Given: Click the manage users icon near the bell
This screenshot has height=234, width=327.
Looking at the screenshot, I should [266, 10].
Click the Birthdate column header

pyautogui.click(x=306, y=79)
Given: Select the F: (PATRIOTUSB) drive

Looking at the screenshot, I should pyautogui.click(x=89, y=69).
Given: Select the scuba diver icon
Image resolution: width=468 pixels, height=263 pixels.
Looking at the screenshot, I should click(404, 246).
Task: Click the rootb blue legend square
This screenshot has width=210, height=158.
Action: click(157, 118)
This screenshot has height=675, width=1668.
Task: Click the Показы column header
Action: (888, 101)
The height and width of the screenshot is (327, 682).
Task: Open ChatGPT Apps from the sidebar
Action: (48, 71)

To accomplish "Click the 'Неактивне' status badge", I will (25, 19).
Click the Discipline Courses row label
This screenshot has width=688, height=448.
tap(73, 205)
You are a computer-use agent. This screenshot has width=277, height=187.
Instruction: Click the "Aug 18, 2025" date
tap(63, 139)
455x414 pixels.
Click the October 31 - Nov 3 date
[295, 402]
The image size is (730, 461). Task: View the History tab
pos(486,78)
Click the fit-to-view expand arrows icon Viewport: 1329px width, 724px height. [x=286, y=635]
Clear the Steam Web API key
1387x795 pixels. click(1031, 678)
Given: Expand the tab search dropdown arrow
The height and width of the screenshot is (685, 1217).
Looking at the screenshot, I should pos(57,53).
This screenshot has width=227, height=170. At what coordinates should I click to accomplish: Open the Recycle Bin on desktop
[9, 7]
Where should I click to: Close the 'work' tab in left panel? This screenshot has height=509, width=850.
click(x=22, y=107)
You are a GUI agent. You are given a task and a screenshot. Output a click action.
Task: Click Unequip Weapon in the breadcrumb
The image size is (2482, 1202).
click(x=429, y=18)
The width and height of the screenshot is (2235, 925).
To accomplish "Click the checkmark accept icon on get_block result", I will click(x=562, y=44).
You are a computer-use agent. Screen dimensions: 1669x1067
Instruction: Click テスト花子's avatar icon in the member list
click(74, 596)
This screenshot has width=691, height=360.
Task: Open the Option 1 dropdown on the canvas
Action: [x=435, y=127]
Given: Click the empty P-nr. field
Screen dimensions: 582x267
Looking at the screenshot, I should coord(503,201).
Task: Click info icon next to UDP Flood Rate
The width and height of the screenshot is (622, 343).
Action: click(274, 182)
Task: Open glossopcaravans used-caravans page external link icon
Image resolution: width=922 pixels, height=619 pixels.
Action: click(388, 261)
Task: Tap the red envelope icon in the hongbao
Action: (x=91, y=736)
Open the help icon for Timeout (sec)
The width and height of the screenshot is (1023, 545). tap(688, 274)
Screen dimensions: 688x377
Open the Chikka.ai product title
----
Work to complete: Can you retype all of the records above, keeping every character, space, and line break the same?

Written response:
Given: Click the manage users icon near the bell
This screenshot has height=234, width=327.
Looking at the screenshot, I should [266, 10].
Click the Birthdate column header

pyautogui.click(x=306, y=79)
Given: Select the F: (PATRIOTUSB) drive

Looking at the screenshot, I should pyautogui.click(x=89, y=69).
Given: Select the scuba diver icon
Image resolution: width=468 pixels, height=263 pixels.
Looking at the screenshot, I should click(404, 246).
Task: Click the rootb blue legend square
This screenshot has width=210, height=158.
Action: click(157, 118)
This screenshot has height=675, width=1668.
Task: Click the Показы column header
Action: (888, 101)
The height and width of the screenshot is (327, 682).
Task: Open ChatGPT Apps from the sidebar
Action: (48, 71)

To accomplish "Click the 'Неактивне' status badge", I will (25, 19).
Click the Discipline Courses row label
This screenshot has width=688, height=448.
tap(73, 205)
You are a computer-use agent. This screenshot has width=277, height=187.
Instruction: Click the "Aug 18, 2025" date
tap(63, 139)
455x414 pixels.
Click the October 31 - Nov 3 date
[295, 402]
The image size is (730, 461). Task: View the History tab
pos(486,78)
Click the fit-to-view expand arrows icon Viewport: 1329px width, 724px height. [x=286, y=635]
Clear the Steam Web API key
1387x795 pixels. click(1031, 678)
Given: Expand the tab search dropdown arrow
The height and width of the screenshot is (685, 1217).
Looking at the screenshot, I should pos(57,53).
This screenshot has width=227, height=170. At what coordinates should I click to accomplish: Open the Recycle Bin on desktop
[9, 7]
Where should I click to: Close the 'work' tab in left panel? This screenshot has height=509, width=850.
click(x=22, y=107)
You are a GUI agent. You are given a task and a screenshot. Output a click action.
Task: Click Unequip Weapon in the breadcrumb
The image size is (2482, 1202).
click(x=429, y=18)
The width and height of the screenshot is (2235, 925).
To accomplish "Click the checkmark accept icon on get_block result", I will click(x=562, y=44).
You are a computer-use agent. Screen dimensions: 1669x1067
Instruction: Click テスト花子's avatar icon in the member list
click(74, 596)
This screenshot has width=691, height=360.
Task: Open the Option 1 dropdown on the canvas
Action: [x=435, y=127]
Given: Click the empty P-nr. field
Screen dimensions: 582x267
Looking at the screenshot, I should coord(503,201).
Task: Click info icon next to UDP Flood Rate
The width and height of the screenshot is (622, 343).
Action: click(274, 182)
Task: Open glossopcaravans used-caravans page external link icon
Image resolution: width=922 pixels, height=619 pixels.
Action: click(388, 261)
Task: Tap the red envelope icon in the hongbao
Action: (x=91, y=736)
Open the help icon for Timeout (sec)
The width and height of the screenshot is (1023, 545). tap(688, 274)
Screen dimensions: 688x377
Open the Chikka.ai product title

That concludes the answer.